Task requirements:
Report every line below that holds the word "Given".

Input:
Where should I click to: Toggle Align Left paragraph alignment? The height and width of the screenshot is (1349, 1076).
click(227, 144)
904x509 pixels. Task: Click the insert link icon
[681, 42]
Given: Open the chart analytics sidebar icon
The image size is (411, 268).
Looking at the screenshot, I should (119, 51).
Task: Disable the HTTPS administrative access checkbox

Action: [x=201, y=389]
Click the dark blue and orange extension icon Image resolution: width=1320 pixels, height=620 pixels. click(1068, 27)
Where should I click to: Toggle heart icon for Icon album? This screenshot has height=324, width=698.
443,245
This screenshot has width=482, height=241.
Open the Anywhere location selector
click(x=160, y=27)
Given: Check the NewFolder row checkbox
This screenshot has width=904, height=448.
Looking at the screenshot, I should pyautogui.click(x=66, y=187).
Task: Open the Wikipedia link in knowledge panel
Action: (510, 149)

Response to this task:
Given: Open the chart analytics sidebar icon
Given: Check the NewFolder row checkbox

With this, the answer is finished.